Stored dataset items

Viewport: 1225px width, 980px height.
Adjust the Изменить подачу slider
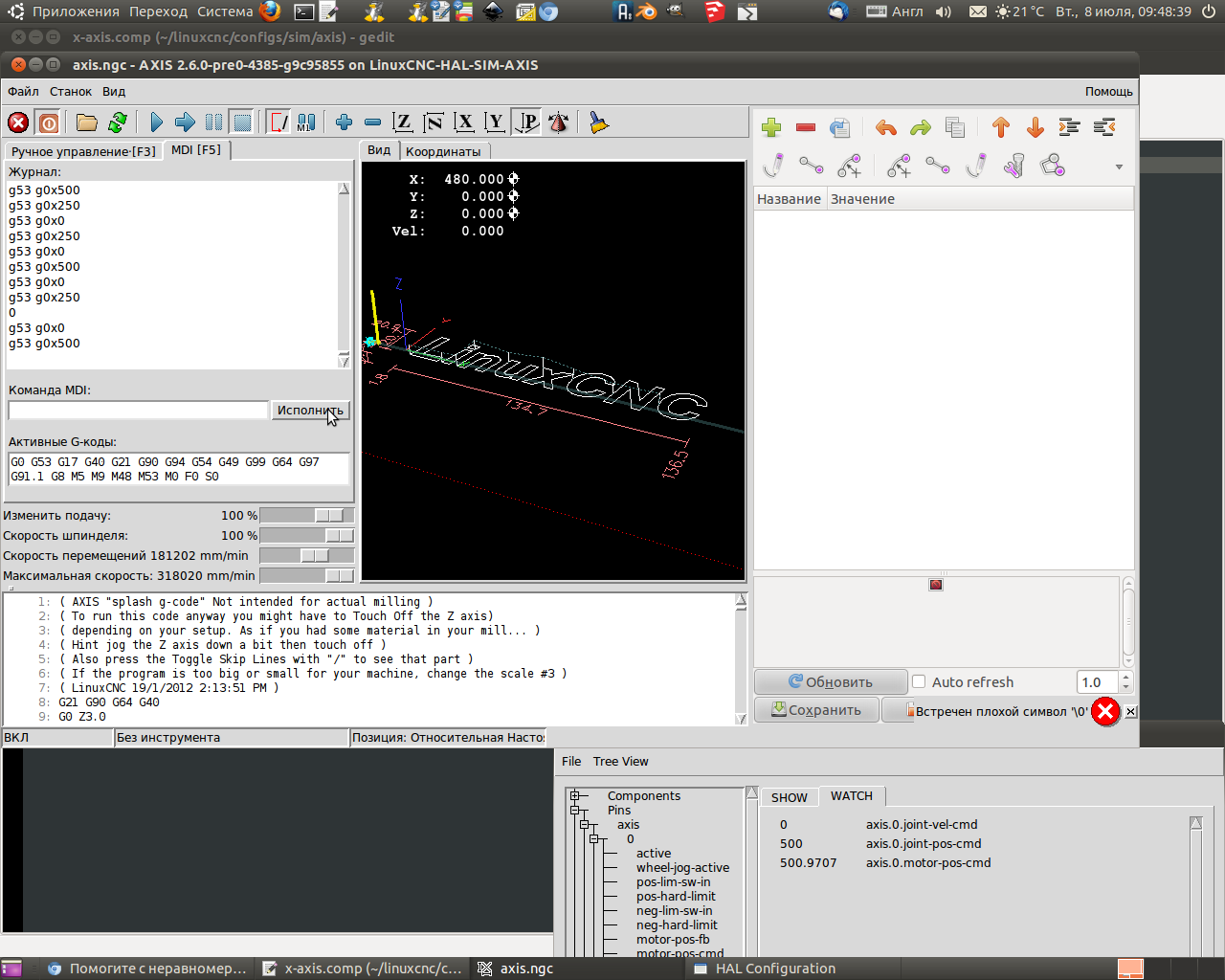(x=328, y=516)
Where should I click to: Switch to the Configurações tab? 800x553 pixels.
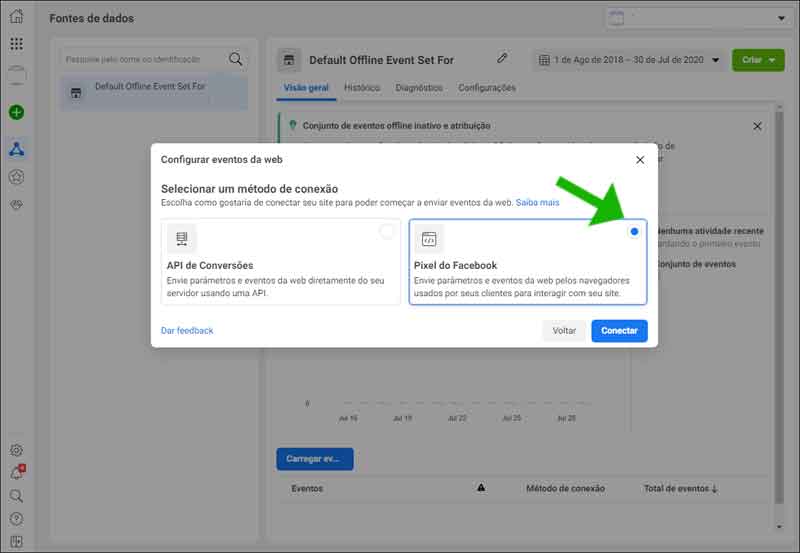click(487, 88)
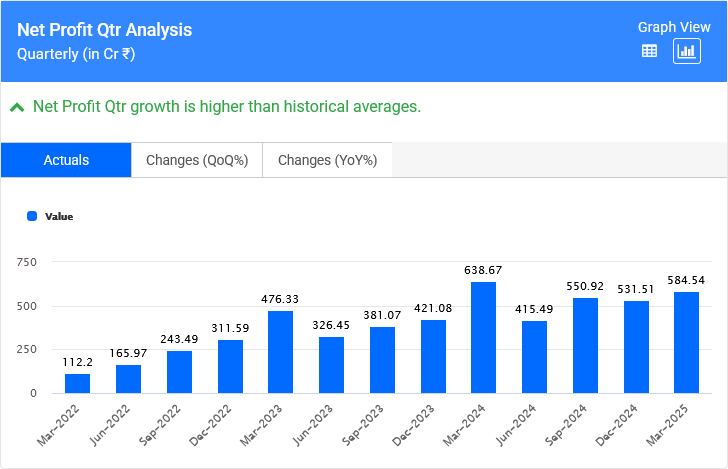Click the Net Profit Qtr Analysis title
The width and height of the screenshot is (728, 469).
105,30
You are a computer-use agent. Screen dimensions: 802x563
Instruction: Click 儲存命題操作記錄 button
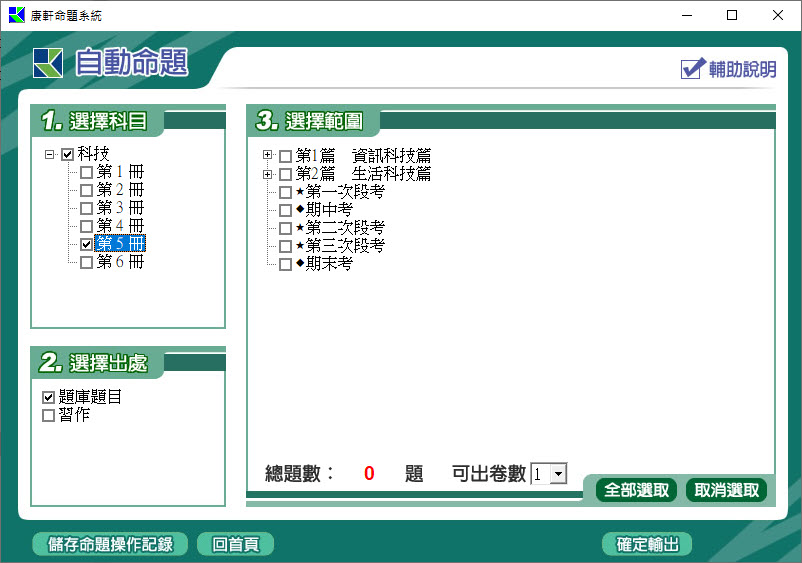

→ **TASK STATEMENT**: Set down the entries shown above once more, exactly as they read, but without pictures.

→ **ANSWER**:
Viewport: 1225px width, 980px height.
Adjust the Изменить подачу slider
(x=328, y=516)
Where should I click to: Switch to the Configurações tab? 800x553 pixels.
click(487, 88)
Click the Net Profit Qtr Analysis title
The width and height of the screenshot is (728, 469).
105,30
You are a computer-use agent. Screen dimensions: 802x563
Instruction: Click 儲存命題操作記錄 button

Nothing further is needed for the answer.